The answer is m - the maximum flow in this graph. Can anybody tell where my mistake is? :-?

Posted: Tue Feb 22, 2005 3:31 pm
by shamim
Your Algorithm looks basically correct as it is indeed a MAX flow problem.

But here is how I considered it.

suppose there is one source, some adapters , some device, and one sink.
The capacity from source to adapters is infinite( if the shop has supply ), the capacity of adapters to adapters is also infinite, and the capacity of adapters to device is one and capactiy of device to sink is also one.

Well, I know my explanation is vague, but try to make something out of it.

Posted: Wed Feb 23, 2005 12:18 am
by greco
My solution seems easier.. I have only n+m+2 vertices, and the i'th device is connected to the j'th plug with a 1-capacity edge only if we can connect the two, using any kind of adapter.

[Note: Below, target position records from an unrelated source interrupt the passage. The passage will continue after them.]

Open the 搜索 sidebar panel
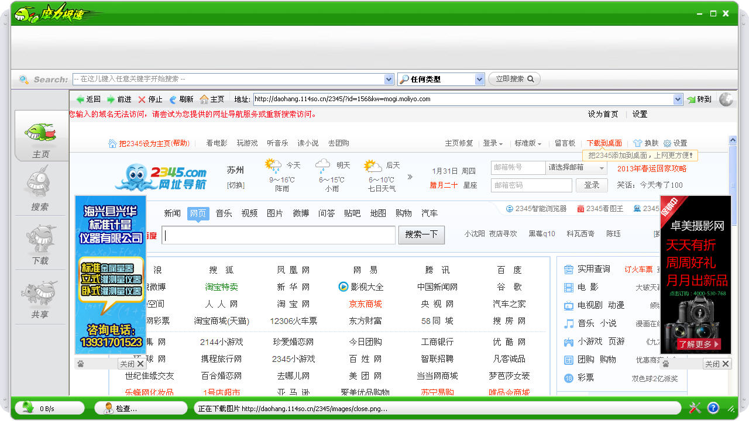 [40, 188]
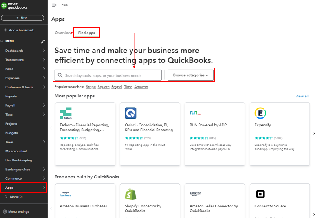Open the Browse categories dropdown

tap(190, 75)
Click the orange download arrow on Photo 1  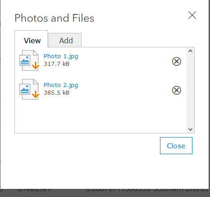pos(36,65)
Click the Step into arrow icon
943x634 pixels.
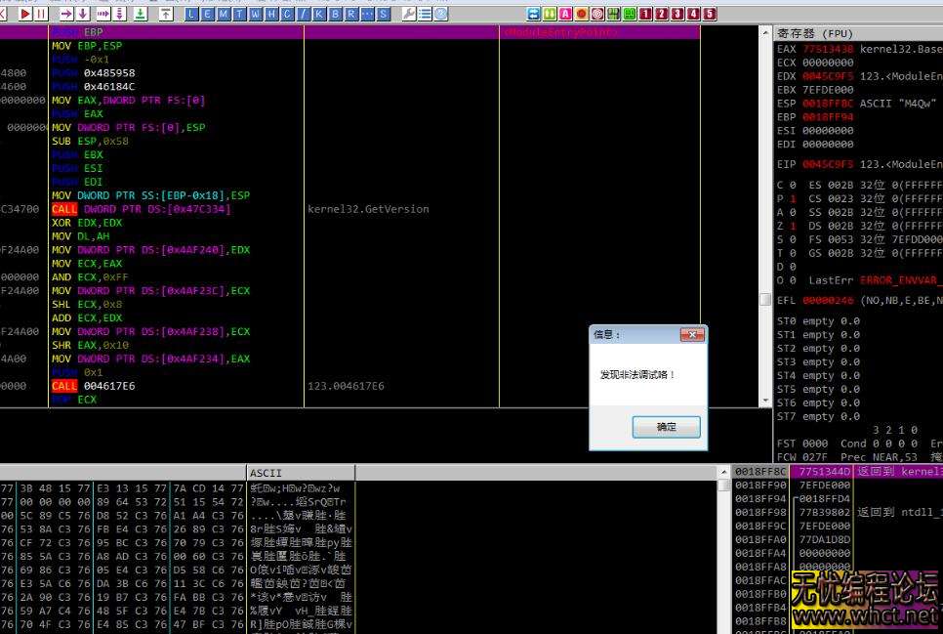(65, 14)
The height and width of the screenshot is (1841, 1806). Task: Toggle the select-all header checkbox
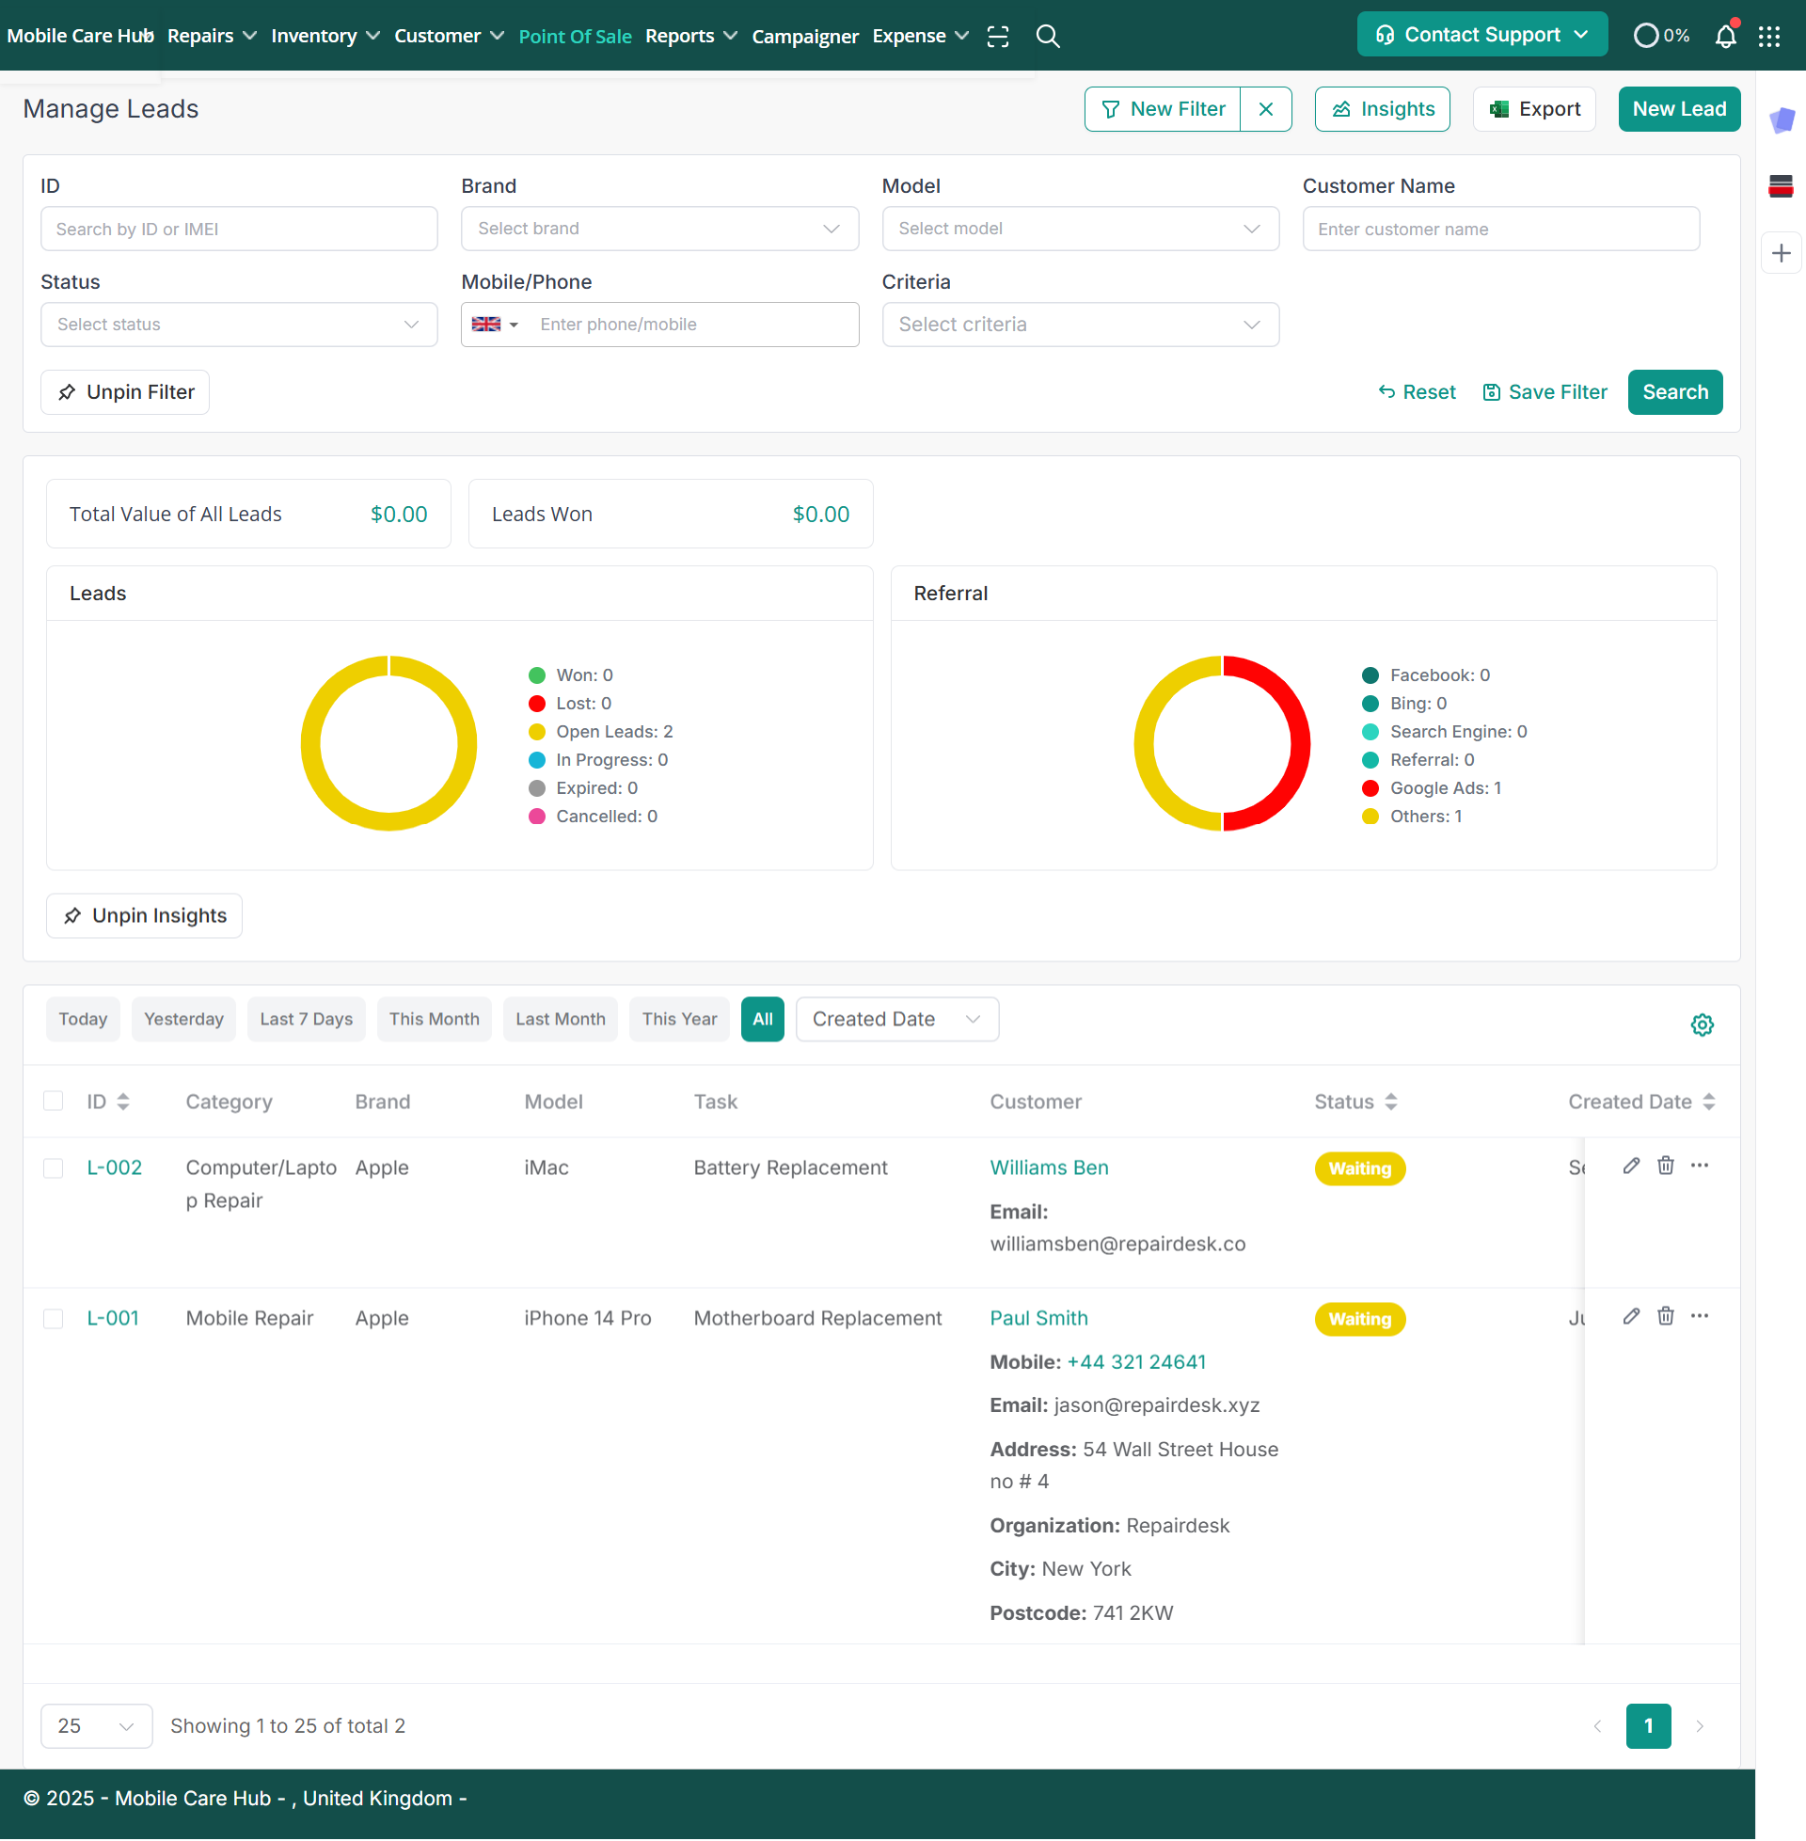click(53, 1101)
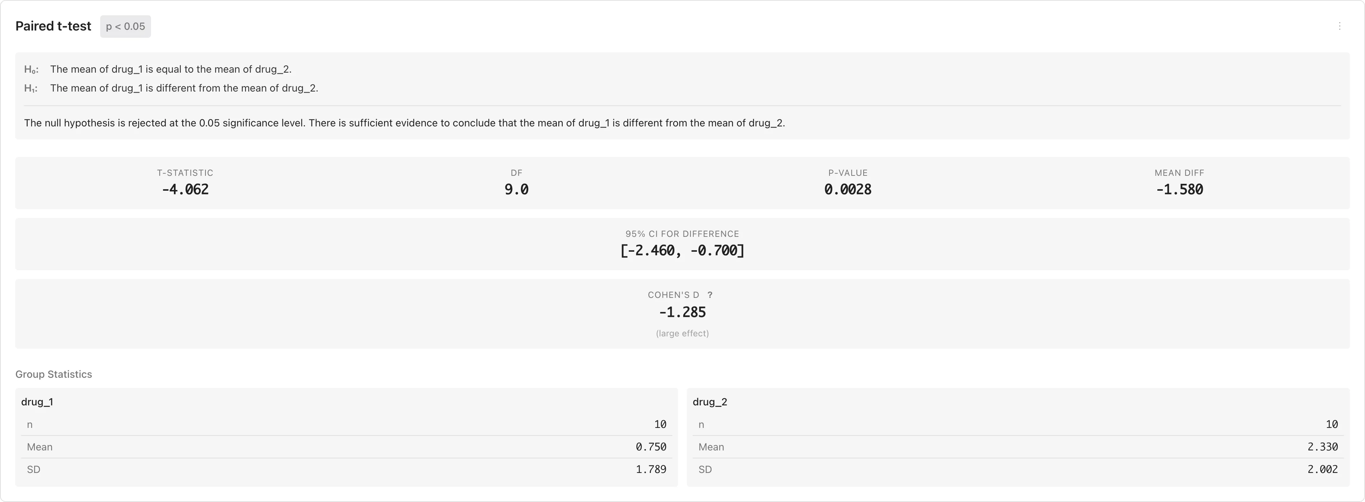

This should be right too... but it keeps wa-ing. :(

Posted: Sun May 01, 2005 12:47 am
by Abednego
This input is invalid. There is at most 1 of each type of socket. I checked this with an assert().

753 - A plug for UNIX

Posted: Thu May 05, 2005 11:37 am
by frk_styc
I use the highest-label preflow-push algorithm for max flow. To find the node with the "highest-label" I use a heap (push_heap & pop_push from STL with a Less functor for key comparison). My submissions all end up with a runtime error (SIGSEGV). After checking many times I still can't find the code segment which may have caused that. Here is my code:

Code: Select all

Deleted by a lazy admin

Posted: Thu May 05, 2005 2:27 pm
by mf
There can be more than 300 plug names in the input - each of the 100 adapters may introduce up to two new plug names. Increase your MAX constant to something like a 500.

Also, your program does not print a blank line between test cases.